Azerbaijan, Baku, Oct. 6 / Trend, V.Zhavoronkova /
Kyrgyzstan's unsolved problems, such as electricity shortages and high food prices in upcoming winter may cause the population's dissatisfaction with the country's new government, experts say.
On Sunday it is planned to hold parliamentary elections in the Central Asian country, as a result of which new government of the parliamentary Kyrgyzstan will be formed. Some 29 parties' representatives will nominate for 120 MP mandates.
A decision to change the governance of the country from a presidential to a parliamentary system was adopted by the republic's interim government which came to power after President Kurmanbek Bakiyev's overthrow in April 2010. The decision was legitimized by a referendum held in the country in June this year.
After the elections in the country it will be necessary to create a new government in short period, which should begin to solve a great deal of problems in Kyrgyzstan as soon as possible, experts believe. "Otherwise, the country's population can once again start protesting."
"If it proves difficult to form a government after the election, as seems likely, then the rise in food prices and the onset of winter could produce de-stabilisation," European expert on Central Asia Ben Judah wrote Trend in an e-mail.
According to American expert on Central Asia Bruce Pannier, the first few weeks after the election the country should remain fairly calm.
"Most likely, the election will be held peacefully, however, how the situation further will develop in the country is unknown," Russian expert on the CIS Stanislav Pritchin believes.
According to Pritchin, despite authorities' official statements that the situation is under control, there are many factors that later can become apparent.

The problem:
Extend the news report on Kyrgyzstan's parliamentary elections, picking up after its final sentence. The rows have nothing to do with this.

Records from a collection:
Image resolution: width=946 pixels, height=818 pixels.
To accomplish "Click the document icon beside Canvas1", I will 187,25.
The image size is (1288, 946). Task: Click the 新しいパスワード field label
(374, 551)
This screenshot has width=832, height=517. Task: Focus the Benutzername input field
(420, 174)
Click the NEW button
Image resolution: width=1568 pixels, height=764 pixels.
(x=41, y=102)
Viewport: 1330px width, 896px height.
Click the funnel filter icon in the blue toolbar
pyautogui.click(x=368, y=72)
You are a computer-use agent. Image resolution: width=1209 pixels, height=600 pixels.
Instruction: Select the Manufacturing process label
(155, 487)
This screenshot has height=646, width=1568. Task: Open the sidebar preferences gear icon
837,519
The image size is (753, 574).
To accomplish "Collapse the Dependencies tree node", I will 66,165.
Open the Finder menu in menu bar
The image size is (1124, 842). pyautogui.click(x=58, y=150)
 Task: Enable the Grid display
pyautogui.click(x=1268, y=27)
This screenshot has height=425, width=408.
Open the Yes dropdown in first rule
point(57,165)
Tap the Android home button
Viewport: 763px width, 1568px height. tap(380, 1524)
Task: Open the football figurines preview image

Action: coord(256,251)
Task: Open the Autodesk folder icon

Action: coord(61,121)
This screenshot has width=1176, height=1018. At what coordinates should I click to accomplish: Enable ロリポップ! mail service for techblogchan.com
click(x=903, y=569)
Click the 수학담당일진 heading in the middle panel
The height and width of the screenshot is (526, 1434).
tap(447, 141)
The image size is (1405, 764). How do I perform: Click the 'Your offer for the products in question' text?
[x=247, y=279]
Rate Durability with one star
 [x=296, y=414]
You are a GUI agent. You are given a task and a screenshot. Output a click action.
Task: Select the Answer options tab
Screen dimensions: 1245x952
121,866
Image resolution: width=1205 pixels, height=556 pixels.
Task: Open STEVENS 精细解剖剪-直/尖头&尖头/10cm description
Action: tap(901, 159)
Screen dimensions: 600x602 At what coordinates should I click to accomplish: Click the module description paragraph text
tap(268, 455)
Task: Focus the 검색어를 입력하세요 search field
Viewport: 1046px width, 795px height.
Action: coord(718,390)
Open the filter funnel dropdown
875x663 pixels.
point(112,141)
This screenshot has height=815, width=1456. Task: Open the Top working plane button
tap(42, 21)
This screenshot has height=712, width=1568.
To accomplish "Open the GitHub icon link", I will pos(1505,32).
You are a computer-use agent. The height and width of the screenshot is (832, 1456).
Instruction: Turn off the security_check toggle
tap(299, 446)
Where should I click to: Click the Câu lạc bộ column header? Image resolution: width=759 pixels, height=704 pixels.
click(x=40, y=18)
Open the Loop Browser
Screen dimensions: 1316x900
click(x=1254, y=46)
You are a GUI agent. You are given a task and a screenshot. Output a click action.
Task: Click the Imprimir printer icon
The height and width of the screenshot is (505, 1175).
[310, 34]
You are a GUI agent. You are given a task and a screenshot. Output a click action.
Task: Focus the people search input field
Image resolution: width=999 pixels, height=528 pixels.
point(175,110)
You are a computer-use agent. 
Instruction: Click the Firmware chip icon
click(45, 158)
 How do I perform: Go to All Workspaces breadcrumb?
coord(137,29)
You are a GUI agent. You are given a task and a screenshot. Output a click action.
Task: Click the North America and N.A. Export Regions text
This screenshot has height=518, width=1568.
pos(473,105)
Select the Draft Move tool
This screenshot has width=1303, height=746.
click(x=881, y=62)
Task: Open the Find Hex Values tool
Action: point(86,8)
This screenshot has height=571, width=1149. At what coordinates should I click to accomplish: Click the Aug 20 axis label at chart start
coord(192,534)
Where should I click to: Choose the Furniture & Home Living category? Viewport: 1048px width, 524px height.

Task result:
"If the process of forming a coalition government is slow or if there is endless quarrelling and bickering in parliament then the people's patience may run out very quickly," Pannier, expert at the Liberty Radio wrote Trend in an e-mail.
He said it is absolutely worth noting that Kyrgyzstan has a number of problems that need attention as quickly as possible
It is a long list for any government and, again, the people may not be very patient in waiting for results, Pannier believes.
"Many analysts predict the winter will be especially hard in terms of energy supplies and probably food as well," he said.
According to Judah, expert from the European Council on Foreign Relations (ECFR), so far, the candidates have not offered concrete plans to improve the situation.
"Alarmingly the politicians standing for election are campaigning on crude slogans such as "Fear or Security? Choose!" - and are not offering serious economic plans that offer an actual future to Kyrgyzstan," he said.
According to experts, in addition the country's government still poorly controls south of the country.
Judah believes that the danger is that poor governance after an inconclusive election may attract people to the opposition's side in the coming winter and developments can run on the scheme that was during the period of President Bakiyev's overthrow.